Among the earliest structures after Belle Isle opened as a park was its first casino, a wooden structure designed by the Detroit firm Donaldson & Meier, which opened in June 1887.

The casino was considered a model for the country at the time it was built. Recreation-seeking Detroiters could grab a bite to eat there, or seek some shade or dry ground in case of rain. Others relaxed with a good book or gathered to play cards under its roof.

"Through the heat and cold, in season and out of season, the casino has done service," the Detroit Free Press noted in 1908. "Were those old walls to speak, they could tell strange tales, for the people who found a shelter beneath the roof ... were gathered from all walks and conditions of life."

But the structure was made of wood and had already started to show its age by the turn of the century.

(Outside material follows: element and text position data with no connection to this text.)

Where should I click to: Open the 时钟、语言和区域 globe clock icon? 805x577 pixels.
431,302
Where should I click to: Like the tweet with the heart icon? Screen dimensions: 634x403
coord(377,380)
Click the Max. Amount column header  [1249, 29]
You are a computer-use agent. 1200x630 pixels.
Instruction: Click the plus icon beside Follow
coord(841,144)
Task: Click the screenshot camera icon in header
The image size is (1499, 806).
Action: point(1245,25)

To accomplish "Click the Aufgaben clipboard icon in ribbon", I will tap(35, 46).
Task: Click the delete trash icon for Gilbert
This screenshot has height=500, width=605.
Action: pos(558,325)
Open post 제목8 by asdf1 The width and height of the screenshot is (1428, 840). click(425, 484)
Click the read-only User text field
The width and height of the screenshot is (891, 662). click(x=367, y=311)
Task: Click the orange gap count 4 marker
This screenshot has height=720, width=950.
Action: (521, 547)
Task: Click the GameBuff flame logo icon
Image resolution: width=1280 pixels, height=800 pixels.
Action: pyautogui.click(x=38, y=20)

And by 1900, Detroit had outgrown its quaint little casino, and talk began about replacing it with something newer, bigger and more grand.

In the spring of 1908, a new casino, designed by the firm Van Leyen & Schilling, opened just to the south of the old one. Parks commissioners looked at whether the old building could be disassembled and put back together again at another location in the park, but the cost was deemed too high. It was decided that the old landmark should be razed, and workers started bringing it down that March.

"To countless thousands, not only in Detroit bur throughout Michigan and the country at large, announcement that the old casino at Belle Isle is being demolished will be a source of sincere regret," the Free Press wrote as workers started taking leveling the building to "which so many fond memories cling."